- [Text passage]
========================================

Graphite oxide was purchased from Nacional de Grafite Ltda. (Itapecerica, Brazil). In order to reduce its particle size it was ground in a planetary ball mill (Retsch, PM 100) in a 250 mL stainless steel vase with 10 mm stainless steel balls during 15 min at 500 rpm for further use and called gGO. (3-Aminopropyl) triethoxysilane (APTES) was purchased from Sigma-Aldrich (St. Louis, USA) and used as received. All other materials were of analytical grade and available commercially.

========================================

- [Short task]
Answer these questions about the passage on graphite oxide preparation:
1. Which company supplied the graphite oxide?
2. For how long and at what speed was the graphite oxide ground in the ball mill?
3. From which company was (3-Aminopropyl) triethoxysilane purchased?
Answer using only the passage on graphite oxide preparation.

- [Recorded data]
========================================

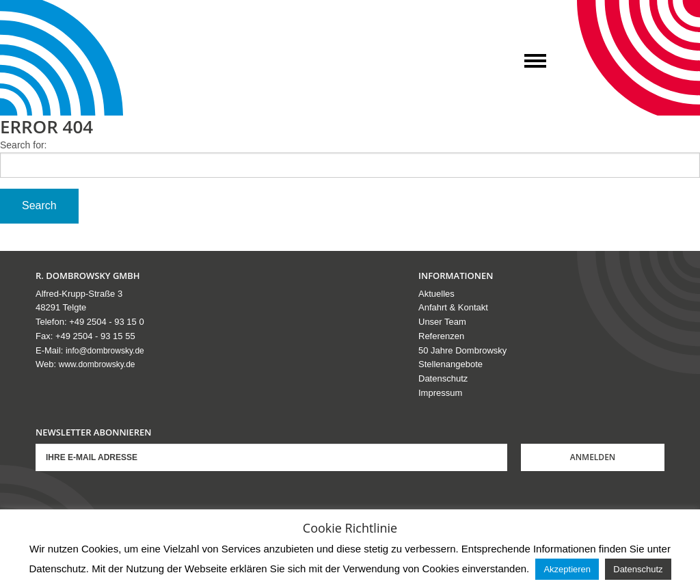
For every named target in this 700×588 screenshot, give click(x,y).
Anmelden (593, 457)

========================================

- [Result]
1. Nacional de Grafite Ltda. (Itapecerica, Brazil)
2. For 15 min at 500 rpm
3. Sigma-Aldrich (St. Louis, USA)